Наш городок невелик. Ему далеко до В. Но и в нем можно заблудиться. Я имею в виду, что там достаточно темных уголков и беседок, где каждый может предаться меланхолии. А Заводу мы обязаны клиникой, школами и библиотекой, в которой много замечательных книг.
Владелец Завода не имел ни имени, ни лица, он назывался Группой, или еще мудренее — Консорциумом. Там, где раньше были засеянные поля, выросли ряды домов: много маленьких улочек, совершенно одинаково застроенных. Дома сдавались — задешево ли, задорого ли (тишина, послушание, социальный мир) — рабочим, которые на такое и не рассчитывали и которым было непривычно справлять нужду в унитаз, а не в дырку, выпиленную в сосновой доске. Те редкие старые фермы, что еще сопротивлялись, собравшись вместе, скучились вокруг церкви. Они объединили свои древние стены и низкие окошки, распространяя из приоткрытых дверей сараев острый запах хлева и прокисшего молока.

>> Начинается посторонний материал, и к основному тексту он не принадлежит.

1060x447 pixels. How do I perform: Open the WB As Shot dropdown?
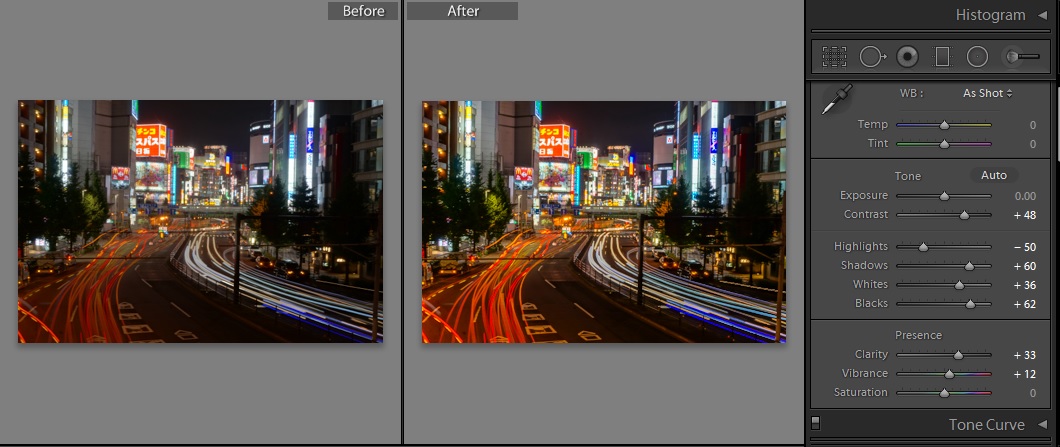pyautogui.click(x=987, y=93)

Нам даже прорыли два канала, большой и маленький. Большой — для барж, которые привозили уголь и известняк и увозили соду. А маленький — чтобы питать большой, если в нем понизится уровень воды. Работы велись добрый десяток лет. В городке появились господа в галстуках, с карманами, набитыми деньгами. Они вовсю скупали землю и так щедро всех угощали, что иные по месяцу не просыхали. Но однажды господа уехали, и больше их никто не видел. Однако город теперь принадлежал им — всех обвели вокруг пальца. И пришлось работать. Работать на них.
Что же касается Замка, то, надо сказать откровенно, это было самое импозантное здание в городе. Старый Дестина, я говорю об отце, построил его сразу после разгрома под Седаном. И не поскупился. В наших местах, если говорят мало, то показывают себя другим образом. Ну а прокурор жил в Замке всегда. Он поступил даже лучше: он там родился и там же умер.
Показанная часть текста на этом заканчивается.